Patents by Inventor Chengquan Zhang

Chengquan Zhang has filed for patents to protect the following inventions. This listing includes patent applications that are pending as well as patents that have already been granted by the United States Patent and Trademark Office (USPTO).

  • Publication number: 20230010031
    Abstract: A method for recognizing a text, an electronic device and a storage medium. An implementation of the method comprises: obtaining a multi-dimensional first feature map of a to-be-recognized image; performing, based on feature values in the first feature map, feature enhancement processing on each feature value in the first feature map; and performing a text recognition on the to-be-recognized image based on the first feature map after the enhancement processing.
    Type: Application
    Filed: September 16, 2022
    Publication date: January 12, 2023
    Inventors: Pengyuan LYU, Sen FAN, Xiaoyan WANG, Yuechen YU, Chengquan ZHANG, Kun YAO, Junyu HAN
  • Publication number: 20220415071
    Abstract: The present disclosure provides a training method of a text recognition model, a text recognition method, and an apparatus, relating to the technical field of artificial intelligence, and specifically, to the technical field of deep learning and computer vision, which can be applied in scenarios such as optional character recognition, etc. The specific implementation solution is: performing mask prediction on visual features of an acquired sample image, to obtain a predicted visual feature; performing mask prediction on semantic features of acquired sample text, to obtain a predicted semantic feature, where the sample image includes text; determining a first loss value of the text of the sample image according to the predicted visual feature; determining a second loss value of the sample text according to the predicted semantic feature; training, according to the first loss value and the second loss value, to obtain the text recognition model.
    Type: Application
    Filed: August 31, 2022
    Publication date: December 29, 2022
    Applicant: BEIJING BAIDU NETCOM SCIENCE TECHNOLOGY CO., LTD.

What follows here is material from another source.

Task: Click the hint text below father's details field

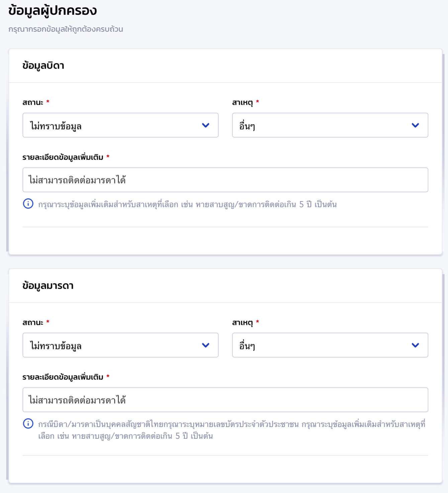Action: pyautogui.click(x=187, y=204)
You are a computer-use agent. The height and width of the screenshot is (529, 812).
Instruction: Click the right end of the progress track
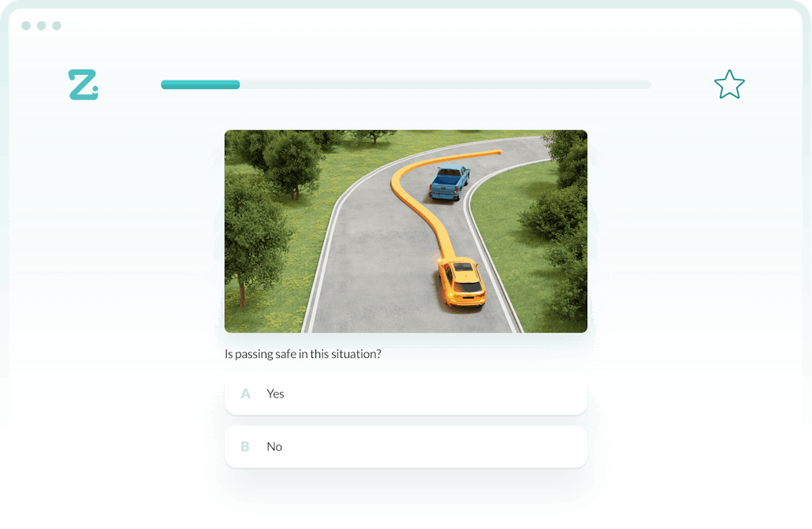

    Inventors: Chengquan ZHANG, Pengyuan LV, Shanshan LIU, Meina QIAO, Yangliu XU, Liang WU, Jingtuo LIU, Junyu HAN, Errui DING, Jingdong WANG
  • Publication number: 20220392243
    Abstract: A method for training a text classification model and an electronic device are provided. The method may include: acquiring a set of to-be-trained images, the set of to-be-trained images including at least one sample image; determining predicted position information and predicted attribute information of each text line in each sample image based on each sample image; and training to obtain the text classification model, based on the annotation position information and the annotation attribute information of each text line in each sample image, and the predicted position information and the predicted attribute information of each text line in each sample image, and the text classification model is used to detect attribute information of each text line in an to-be-recognized image.
    Type: Application
    Filed: August 18, 2022
    Publication date: December 8, 2022
    Inventors: Shanshan LIU, Meina QIAO, Liang WU, Pengyuan LYU, Sen FAN, Chengquan ZHANG, Kun YAO
  • Patent number: 11482023
    Abstract: A method and apparatus for detecting text regions in an image, a device, and a medium are provided. The method may include: detecting, based on feature representation of an image, a first text region in the image, where the first text region covers a text in the image, a region occupied by the text being of a certain shape; determining, based on a feature block of the first text region, text geometry information associated with the text, where the text geometry information includes a text centerline of the text and distance information of the centerline from the upper and lower borders of the text; and adjusting, based on the text geometry information associated with the text, the first text region to a second text region, where the second text region also covers the text and is smaller than the first text region.
    Type: Grant
    Filed: December 11, 2019
    Date of Patent: October 25, 2022
    Assignee: Beijing Baidu Netcom Science and Technology Co., Ltd.
    Inventors: Chengquan Zhang, Zuming Huang, Mengyi En, Junyu Han, Errui Ding
  • Publication number: 20220301334
    Abstract: The present disclosure provides a table generating method and apparatus, an electronic device, a storage medium and a product. A specific implementation is: recognizing at least one table object in a to-be-recognized image and obtaining a table property respectively corresponding to the at least one table object, where the table property of any table object includes a cell property or a non-cell property; determining at least one target object with the cell property in the at least one table object; determining a cell region respectively corresponding to the at least one target object to obtain cell position information respectively corresponding to the at least one target object; generating a spreadsheet corresponding to the to-be-recognized image according to the cell position information respectively corresponding to the at least one target object.
    Type: Application
    Filed: June 6, 2022
    Publication date: September 22, 2022
    Applicant: BEIJING BAIDU NETCOM SCIENCE TECHNOLOGY CO., LTD.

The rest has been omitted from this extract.